Miranda walked across to the little stone terrace which looks down the course.

"Don't be foolish, Harold, but go and collect Colonel Luttrell if you can find him, whilst I see my filly win," she said. "Dennis has already gone to find the car and we propose to start immediately this race is over."

Miranda ascended the gra.s.s slope and saw the fillies canter down towards the starting post. From the chatter about her she gathered that the odds on Callow Girl had shortened. It was understood that a sum of money had been laid on her at the last moment. She was favourite before the flag was dropped and won by half a length. Miranda ran joyously down the slope.

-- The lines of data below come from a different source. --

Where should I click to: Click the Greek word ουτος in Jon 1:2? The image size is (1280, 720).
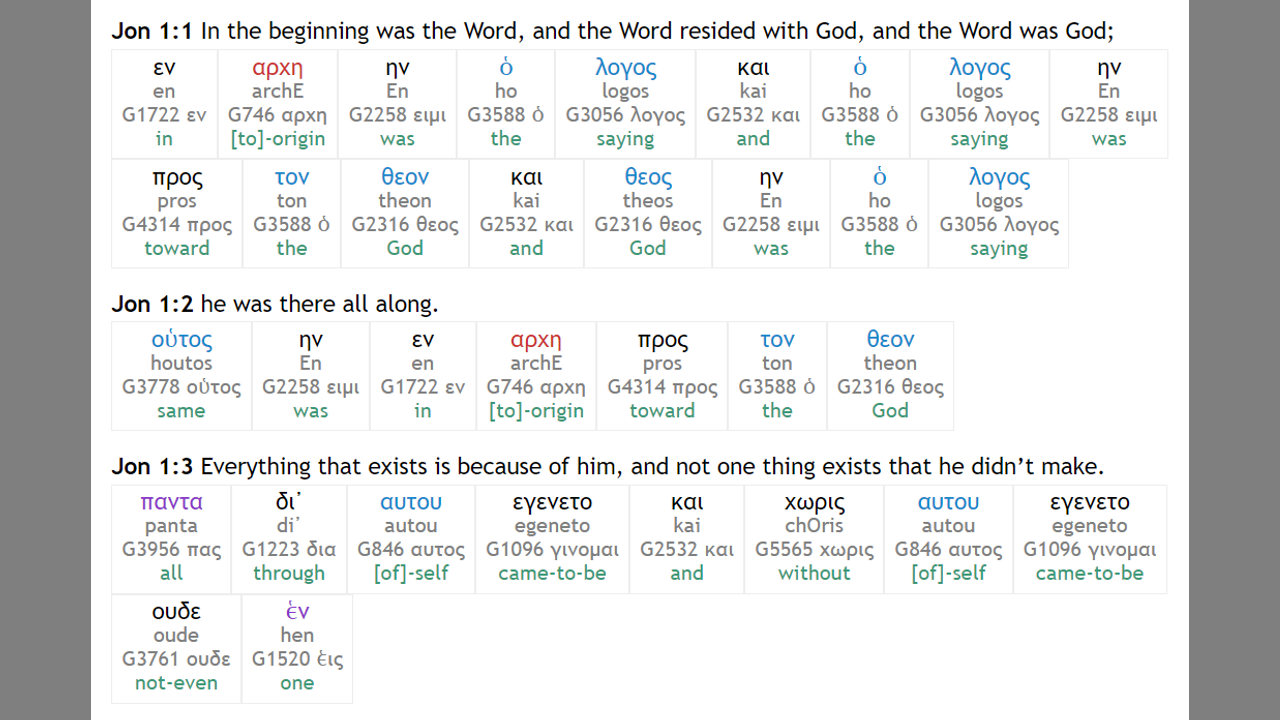(181, 339)
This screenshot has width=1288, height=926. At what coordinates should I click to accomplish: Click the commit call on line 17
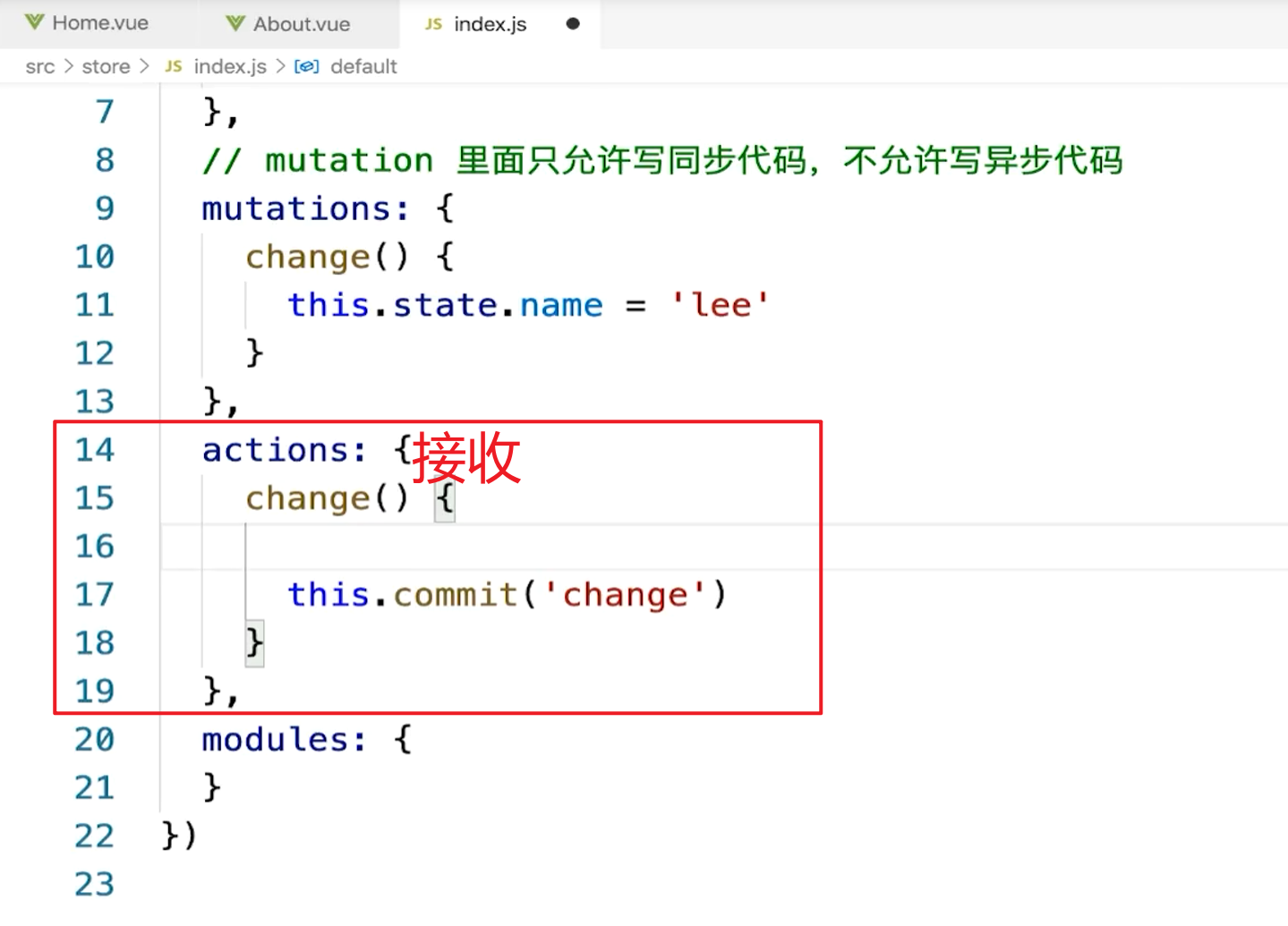(455, 595)
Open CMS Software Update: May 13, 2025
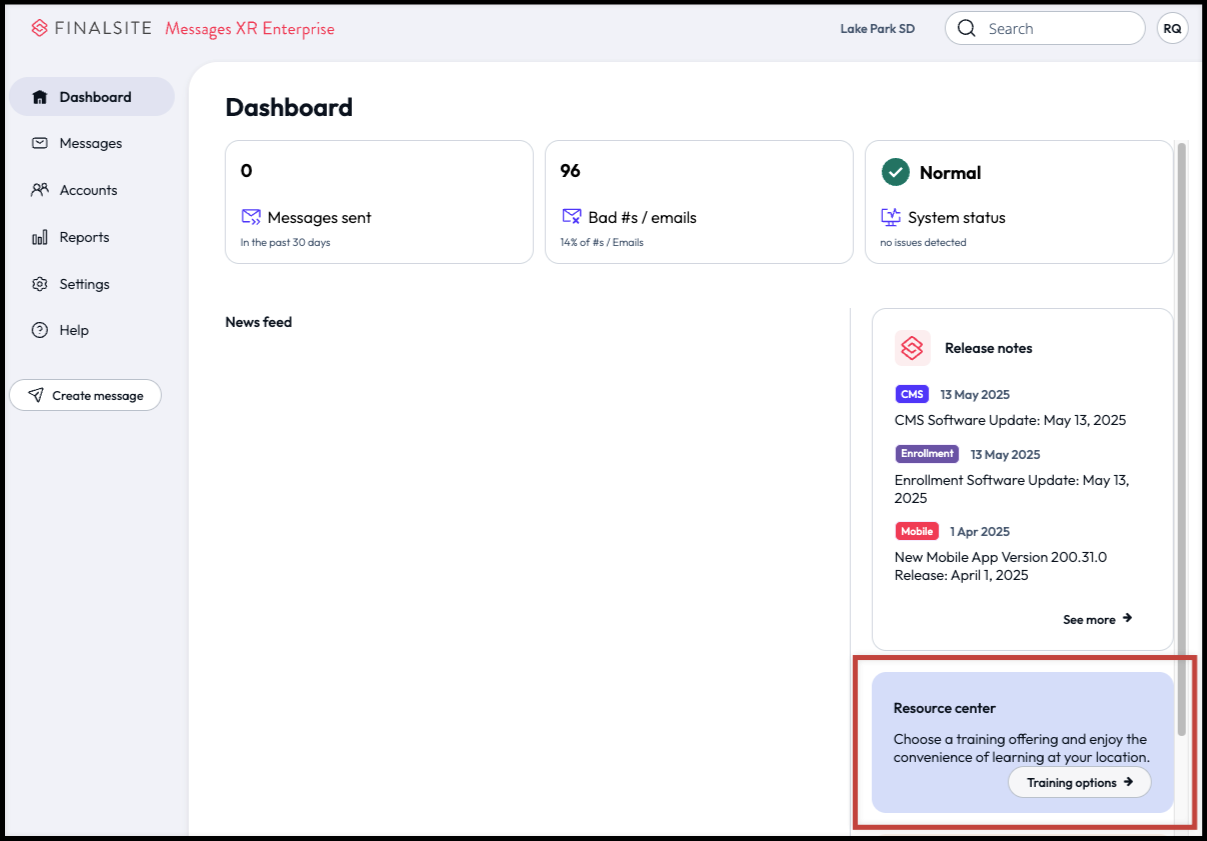Image resolution: width=1207 pixels, height=841 pixels. pos(1010,420)
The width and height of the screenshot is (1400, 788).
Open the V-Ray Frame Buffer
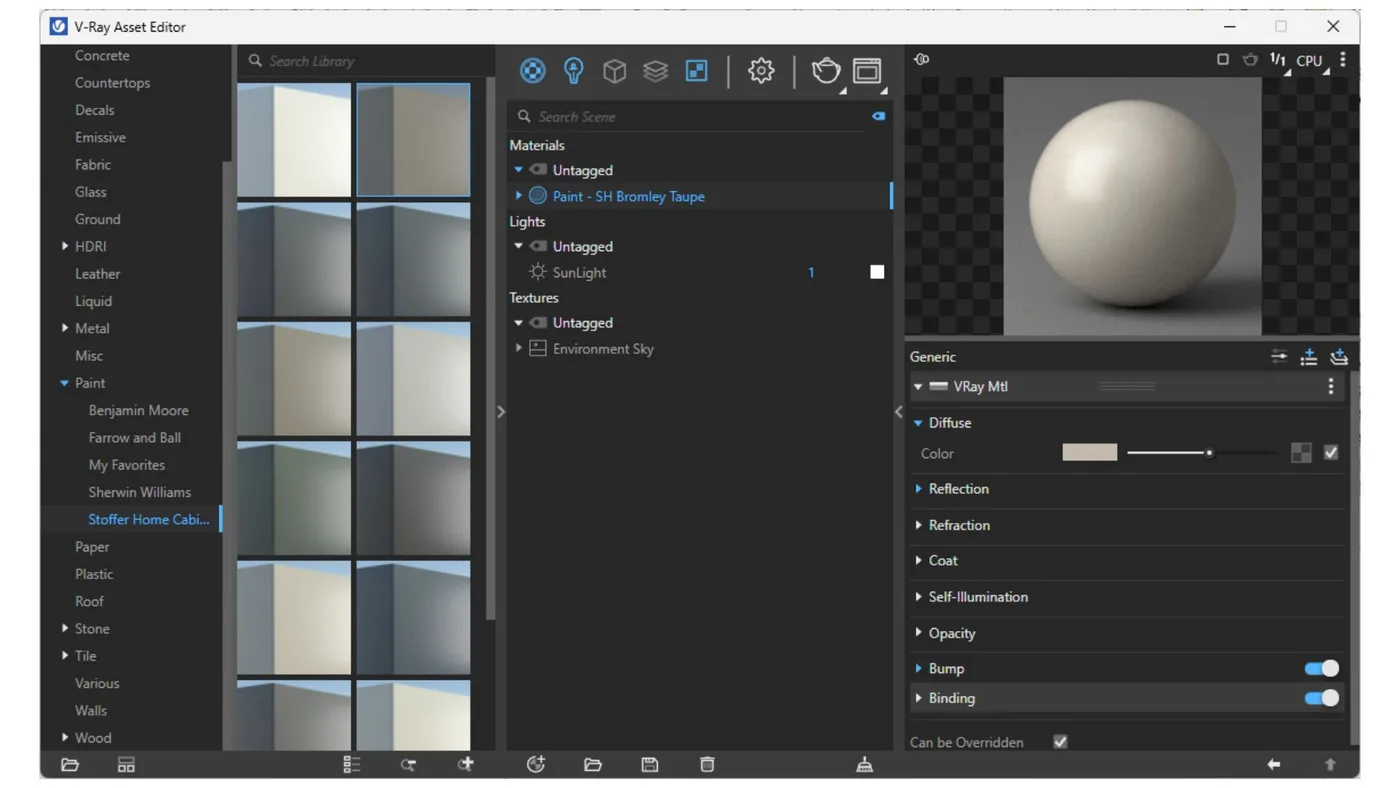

"What did I tell you, Harold? Aren't I wonderful? And have you found Colonel Luttrell? You know Millie told us to look out for him?" she cried all in a breath.

Luttrell had written to Lady Splay to say that he would try to motor to Gatwick in time for the last races; and that he would look out for Jupp and Dennis Brown, whom he had already met earlier in the week at a dinner party given by Martin Hillyard.

"There's no sign of him," Harold Jupp answered.

There were two more races, but the party from Rackham Park did not wait for them. They drove over the flat country through Crawley and Horsham and came to the wooded roads between high banks where the foliage met overhead, and to the old stone bridges over quiet streams. Harold Jupp was home from Egypt, Dennis Brown from Salonika, and as the great downs, with their velvet forests, seen now over a thick hedge, now in an opening of branches like the frame of a locket, the marvel of the English countryside in summer paid them in full for their peril and endurance.

"I have a fortnight, Miranda," said Dennis, dropping a hand upon his wife's. "Think of it!"

"My dear, I have been thinking of nothing else for months," she said softly. Terrors there had been, nights and days of them, terrors there would be, but she had a fortnight now, perfect in its season, and in the meeting of old friends upon familiar ground--a miniature complete in beauty, like the glimpses of the downs seen through the openings amongst the boughs.

"Yes, a whole fortnight," she cried and laughed, and just for a second turned her head away, since just for a second the tears glistened in her eyes.

The car turned and twisted through the puzzle of the Petworth streets and mounted on to the Midhurst road. The three indefatigable race-goers found Lady Splay sitting with Martin Hillyard in the hall of Rackham Park.

"You had a good day, I hope," she said.

"It was wonderful," exclaimed Dennis Brown. "We didn't make any money except Miranda. But that didn't matter."

"All our horses were down the course," Harold Jupp explained. "They weren't running in their form at all"; and he added cheerfully: "But the war may be over before the winter, and then we'll go chasing and get it all back."